*Document excerpt*

-------------------------

Desert Climbing with the Crag Baby – Part 2

May 30, 2011 at 11:14 am

Geeze, this is what I get for taking too long to write the second half of this trip report. Memorial Day? Shelf Road? That seems like a million years ago.

Kate climbing desert limestone - yum!

On Sunday, the six of us packed up and headed back to The Bank. Mark and I were interested in trying more of these new routes at the Piggy Bank. But as we walked up to the base of the wall, we could hear the crowds, see ropes on every climb, and even hear a few other babies already crying. We decided we could produce enough chaos on our own, and so went looking for other areas in the vicinity.

Mark makes this look easy

We ended up heading to the middle of the long Bank wall, and (after waiting a while for the other party to finish) we hopped on From Russia with Love (5.9+) and B/C (5.9+).

Both climbs were fun, and I enjoyed the thin, technical moves on From Russia a bit more than the powerful overhanging jugs of B/C. Mark was thrilled by the fact that he still felt strong and very confidant on the rock, even after not climbing since the previous August. Hooray for CrossFit!

G's tent set up at a windy, sandy crag

The weather on Sunday was nice, but hard on everybody’s systems. A dry, but cool, wind gusted around the canyon, blowing sand in everybody’s eyes, and making G a little fussy. Babies can clearly tell when they need to increase their fluids, and G drank 4 or 5 big bottles during our day out. He napped in his tent which we covered to keep the wind and sand out, for almost 2 hours that afternoon. And while he wasn’t the sweetest, happiest, baby all day long, we all managed to have a fun time.

-------------------------

*Data*
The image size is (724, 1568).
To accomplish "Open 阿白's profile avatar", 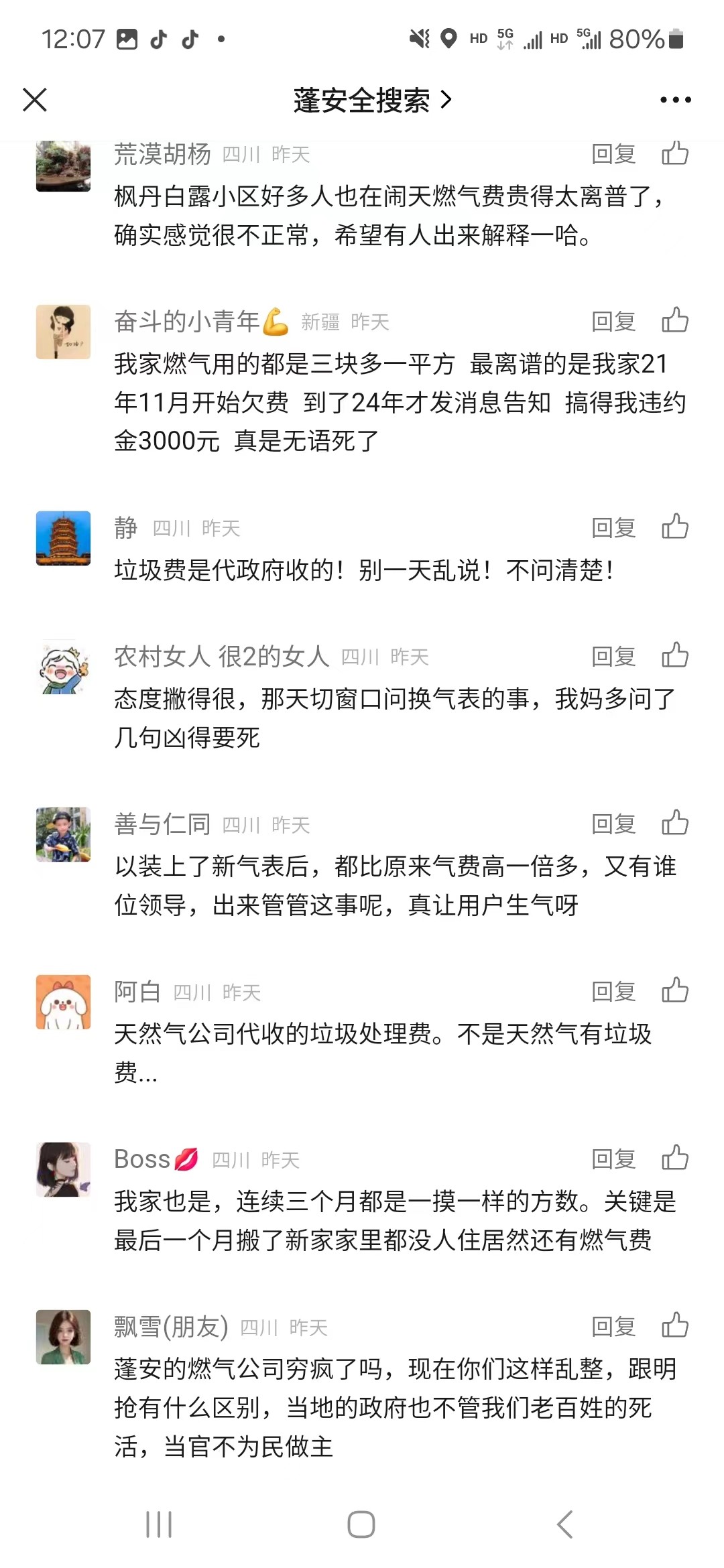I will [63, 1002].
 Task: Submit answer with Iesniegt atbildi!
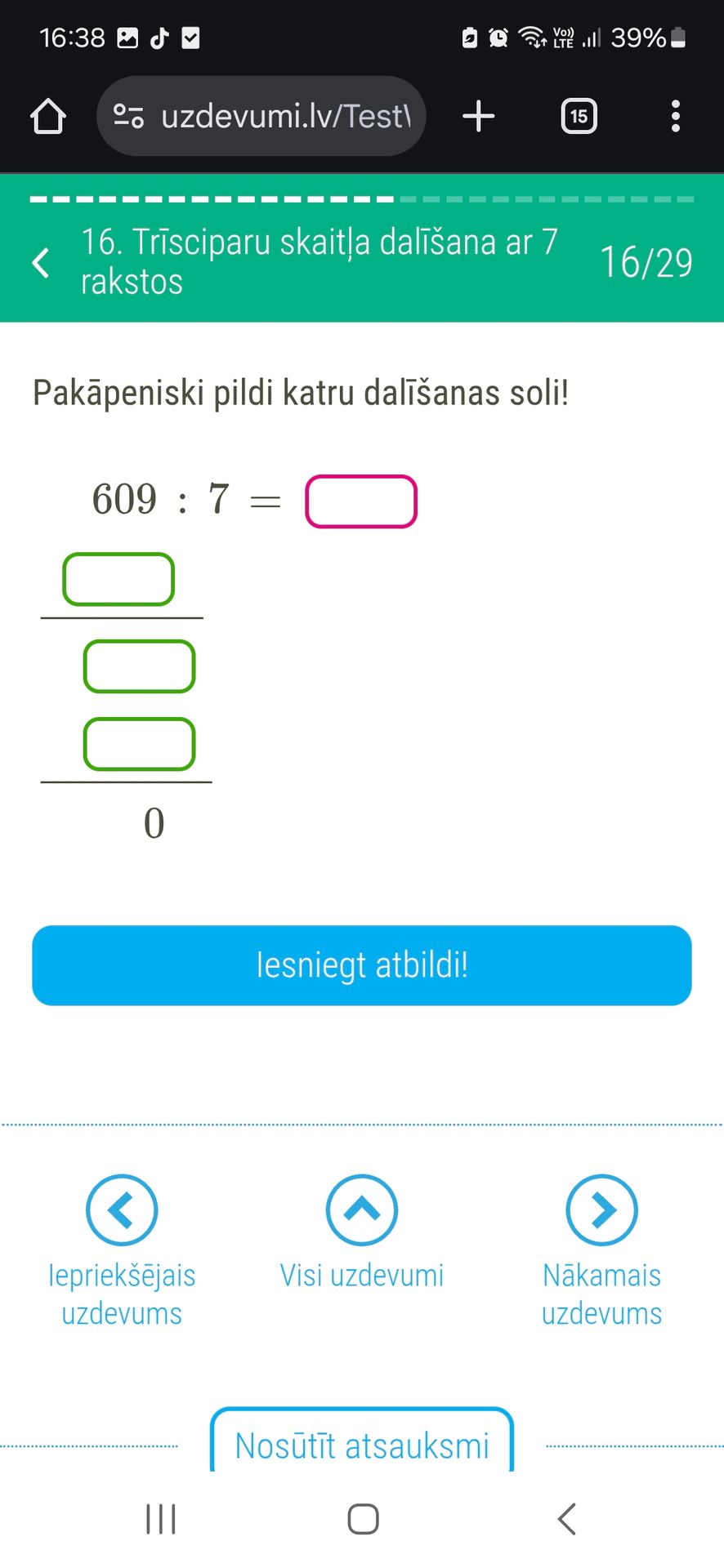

-------------------------

*To-do list*
**A)** Answer these questions about the climbing trip report:
(i) Where did the six of them head on Sunday?
(ii) Which two routes did they climb in the middle of the long Bank wall, and what grade was each?
(iii) About how long did G nap in his tent that afternoon?
**B)** Please print the section of the climbing trip report from "Desert Climbing with" to "in the vicinity." without changing a word.

*Results of the tasks*
**A)**
(i) Back to The Bank.
(ii) From Russia with Love (5.9+) and B/C (5.9+).
(iii) Almost 2 hours.

**B)**
Desert Climbing with the Crag Baby – Part 2

May 30, 2011 at 11:14 am

Geeze, this is what I get for taking too long to write the second half of this trip report. Memorial Day? Shelf Road? That seems like a million years ago.

Kate climbing desert limestone - yum!

On Sunday, the six of us packed up and headed back to The Bank. Mark and I were interested in trying more of these new routes at the Piggy Bank. But as we walked up to the base of the wall, we could hear the crowds, see ropes on every climb, and even hear a few other babies already crying. We decided we could produce enough chaos on our own, and so went looking for other areas in the vicinity.